Serious cyclists will need a good winter training program as an alternative to their outdoor routine.
A good winter training program for cyclists will enable them to stay in shape during off-season. This will also help them to maintain a good foundation for the next season’s training and avoid burnout.
The characteristics of a good winter exercise program for cyclists should contain resistance training, aerobic exercise, spinning, biking on an air resistance bike, and cross training activities such as swimming.
Performing these benefits not only the cyclist’s health but also helps them maintain muscle strength, coordination, and balance. These things also give the avid cyclists muscles and joints the time they need to reconstruct after being so much in use during serious training.
Those who are into biking can still enjoy the benefits of biking even inside their homes and even through the use of their very own bike. They will be able to achieve this by purchasing their very own indoor bike trainer.
An indoor bike trainer allows cyclists to ride their bike indoors. Riding a regular bike indoors still feels the same as riding the bike outdoors. The difference is the user will not be moving from where they are because the bike will be attached to the bike trainer. In other words, the indoor bike trainer allows the cyclist to transform their regular bike into a stationary bike that they will be able to use to be able to continue their quest to stay in shape all year round.

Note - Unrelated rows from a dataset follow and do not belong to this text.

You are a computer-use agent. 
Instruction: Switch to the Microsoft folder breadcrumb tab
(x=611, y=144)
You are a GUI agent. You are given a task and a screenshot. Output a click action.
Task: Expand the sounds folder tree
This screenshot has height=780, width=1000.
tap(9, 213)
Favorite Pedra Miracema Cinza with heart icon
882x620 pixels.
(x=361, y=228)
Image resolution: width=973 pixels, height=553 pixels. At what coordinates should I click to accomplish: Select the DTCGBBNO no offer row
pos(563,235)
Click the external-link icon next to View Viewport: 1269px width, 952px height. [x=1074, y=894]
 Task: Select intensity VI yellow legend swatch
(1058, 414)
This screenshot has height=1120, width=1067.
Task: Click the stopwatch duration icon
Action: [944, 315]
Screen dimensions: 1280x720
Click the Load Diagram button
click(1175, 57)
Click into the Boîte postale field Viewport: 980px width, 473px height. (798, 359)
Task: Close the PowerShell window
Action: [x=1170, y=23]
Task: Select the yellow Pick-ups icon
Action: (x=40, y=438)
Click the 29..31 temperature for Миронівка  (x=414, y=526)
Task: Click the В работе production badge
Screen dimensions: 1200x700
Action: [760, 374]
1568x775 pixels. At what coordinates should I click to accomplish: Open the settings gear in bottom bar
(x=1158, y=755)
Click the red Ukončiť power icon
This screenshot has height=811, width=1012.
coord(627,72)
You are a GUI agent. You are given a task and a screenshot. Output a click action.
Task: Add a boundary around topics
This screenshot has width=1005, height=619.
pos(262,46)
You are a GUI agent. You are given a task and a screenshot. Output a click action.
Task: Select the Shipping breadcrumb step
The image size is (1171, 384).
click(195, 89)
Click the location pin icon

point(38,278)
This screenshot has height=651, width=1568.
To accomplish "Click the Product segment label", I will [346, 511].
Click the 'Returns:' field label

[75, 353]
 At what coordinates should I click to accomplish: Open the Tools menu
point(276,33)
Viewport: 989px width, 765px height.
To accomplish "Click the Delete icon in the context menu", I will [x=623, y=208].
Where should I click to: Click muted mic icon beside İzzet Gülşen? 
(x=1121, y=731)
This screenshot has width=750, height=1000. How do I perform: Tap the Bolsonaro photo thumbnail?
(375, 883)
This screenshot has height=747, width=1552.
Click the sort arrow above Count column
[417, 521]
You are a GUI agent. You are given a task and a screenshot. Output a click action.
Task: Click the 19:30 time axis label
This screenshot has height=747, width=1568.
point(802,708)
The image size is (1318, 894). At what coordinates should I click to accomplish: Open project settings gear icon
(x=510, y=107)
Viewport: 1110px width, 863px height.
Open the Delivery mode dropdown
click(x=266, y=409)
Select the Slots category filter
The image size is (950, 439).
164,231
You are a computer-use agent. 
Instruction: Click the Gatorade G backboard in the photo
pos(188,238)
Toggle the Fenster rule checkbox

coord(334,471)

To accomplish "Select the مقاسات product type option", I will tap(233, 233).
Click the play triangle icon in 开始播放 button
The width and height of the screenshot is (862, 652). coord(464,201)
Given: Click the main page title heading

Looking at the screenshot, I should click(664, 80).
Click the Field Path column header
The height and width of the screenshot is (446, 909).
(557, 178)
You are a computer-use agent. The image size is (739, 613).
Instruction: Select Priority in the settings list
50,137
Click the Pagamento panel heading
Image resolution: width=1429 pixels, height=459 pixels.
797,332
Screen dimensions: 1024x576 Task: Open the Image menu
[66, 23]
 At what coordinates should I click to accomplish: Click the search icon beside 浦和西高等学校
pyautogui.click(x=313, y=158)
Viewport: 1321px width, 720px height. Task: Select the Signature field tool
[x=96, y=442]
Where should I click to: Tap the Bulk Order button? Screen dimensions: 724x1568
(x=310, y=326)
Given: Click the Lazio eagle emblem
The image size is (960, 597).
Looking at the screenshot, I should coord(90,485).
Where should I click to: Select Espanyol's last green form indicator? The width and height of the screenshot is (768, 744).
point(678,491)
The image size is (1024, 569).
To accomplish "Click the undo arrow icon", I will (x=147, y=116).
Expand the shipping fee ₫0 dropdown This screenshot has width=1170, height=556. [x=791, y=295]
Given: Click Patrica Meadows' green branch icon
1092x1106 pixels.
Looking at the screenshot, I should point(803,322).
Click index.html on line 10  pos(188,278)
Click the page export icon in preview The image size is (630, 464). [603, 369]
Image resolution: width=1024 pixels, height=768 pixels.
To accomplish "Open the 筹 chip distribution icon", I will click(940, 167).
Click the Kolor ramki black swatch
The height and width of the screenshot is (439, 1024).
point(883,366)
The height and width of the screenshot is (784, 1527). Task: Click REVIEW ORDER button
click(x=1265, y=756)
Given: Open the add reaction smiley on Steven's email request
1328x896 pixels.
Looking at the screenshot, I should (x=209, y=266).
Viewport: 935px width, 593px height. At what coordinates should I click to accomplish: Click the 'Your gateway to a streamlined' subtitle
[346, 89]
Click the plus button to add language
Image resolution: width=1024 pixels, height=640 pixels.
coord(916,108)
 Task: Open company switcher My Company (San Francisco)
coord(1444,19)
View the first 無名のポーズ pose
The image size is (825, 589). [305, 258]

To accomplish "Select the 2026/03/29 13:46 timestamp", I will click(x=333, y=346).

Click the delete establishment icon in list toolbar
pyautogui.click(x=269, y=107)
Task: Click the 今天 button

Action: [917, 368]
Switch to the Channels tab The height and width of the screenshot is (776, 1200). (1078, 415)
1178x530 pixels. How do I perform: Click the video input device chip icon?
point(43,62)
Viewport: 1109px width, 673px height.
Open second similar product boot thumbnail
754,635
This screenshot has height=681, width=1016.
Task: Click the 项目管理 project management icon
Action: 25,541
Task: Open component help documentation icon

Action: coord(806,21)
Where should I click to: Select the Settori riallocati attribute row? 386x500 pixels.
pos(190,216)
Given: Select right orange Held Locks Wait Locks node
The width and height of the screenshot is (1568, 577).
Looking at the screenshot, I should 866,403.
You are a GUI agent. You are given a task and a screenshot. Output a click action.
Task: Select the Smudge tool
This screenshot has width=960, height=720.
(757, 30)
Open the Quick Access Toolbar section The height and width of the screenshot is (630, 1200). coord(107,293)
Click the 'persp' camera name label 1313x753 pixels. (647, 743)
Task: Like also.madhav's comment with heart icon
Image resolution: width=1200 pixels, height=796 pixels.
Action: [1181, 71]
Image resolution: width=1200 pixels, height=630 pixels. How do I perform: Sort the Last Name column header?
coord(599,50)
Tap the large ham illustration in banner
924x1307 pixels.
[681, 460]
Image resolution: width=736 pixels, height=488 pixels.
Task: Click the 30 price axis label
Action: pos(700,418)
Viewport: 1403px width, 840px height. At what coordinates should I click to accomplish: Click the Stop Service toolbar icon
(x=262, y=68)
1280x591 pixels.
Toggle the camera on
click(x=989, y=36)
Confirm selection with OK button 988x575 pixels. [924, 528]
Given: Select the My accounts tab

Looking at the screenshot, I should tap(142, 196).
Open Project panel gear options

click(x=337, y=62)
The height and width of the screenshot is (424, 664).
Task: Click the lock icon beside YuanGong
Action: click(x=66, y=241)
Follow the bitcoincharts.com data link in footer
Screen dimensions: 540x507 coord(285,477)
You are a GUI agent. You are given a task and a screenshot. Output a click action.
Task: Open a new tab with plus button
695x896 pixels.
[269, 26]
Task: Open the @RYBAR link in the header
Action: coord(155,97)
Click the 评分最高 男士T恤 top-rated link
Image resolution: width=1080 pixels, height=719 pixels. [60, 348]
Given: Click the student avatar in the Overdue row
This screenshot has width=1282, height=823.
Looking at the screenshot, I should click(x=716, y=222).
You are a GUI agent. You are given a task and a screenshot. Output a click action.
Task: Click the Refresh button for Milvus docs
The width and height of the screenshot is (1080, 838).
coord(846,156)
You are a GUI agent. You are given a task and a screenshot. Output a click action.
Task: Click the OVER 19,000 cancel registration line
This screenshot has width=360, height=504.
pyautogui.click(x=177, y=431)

There are many advantages to having an indoor bike training routine. The top reasons are: that cyclists will be able to avoid possible spills on snow-covered ground, avoiding accidents and injuries and saving themselves some money by not buying additional bulky equipment. Additional advantages include: intensity, improved pedaling, and a great time saver and an aid in muscle recovery.
When it comes to intensity of the training, the indoor cyclist will also be able to make his indoor bike training as intense as what happens outdoors and this will be achieved when he or she shifts gears. With training indoors, the cyclist will be able to improve his cadence and pedal strokes because he or she is in a controlled environment and without maintaining cadence and properly pedaling the workout routine with the bike trainer will not be as effective.
As many users of a bike trainer, or exercise bike stand as they are also referred to, will claim, using the machine takes them less time to get their muscles to recover when they are using the machine than when they are biking outdoors. On the whole, this means that the indoor bike trainer user will be able to consume less time exercising.
Here are tips on how to use the indoor bike trainer when the weather turns bad outside and you are forced indoors:
At the start of the winter season, the cyclist should work on cadence and intervals.
Start with a 15-minute warm up.
Follow that with 30 seconds of fast spins, then 60 seconds of recovery followed by 60 seconds of fast spins followed by 60 seconds of recovery and lastly 90 seconds of fast spins followed by 60 seconds of easy spins.
Do that for a full 3 minutes and cool down for 15 minutes.
In the next months of winter, to be able to stay in shape the cyclist should be concentrating on endurance with a heart rate of 75% with moderate cadence. To be able to do this, the cyclist should perform 15 minutes of warm up, then riding for 12 minutes, and then recover via easy spinning for 3 minutes. This should be done 3 times a week.
Following this routine using a bike trainer and your own personal bicycle will help you stay in shape during those long cold winter months.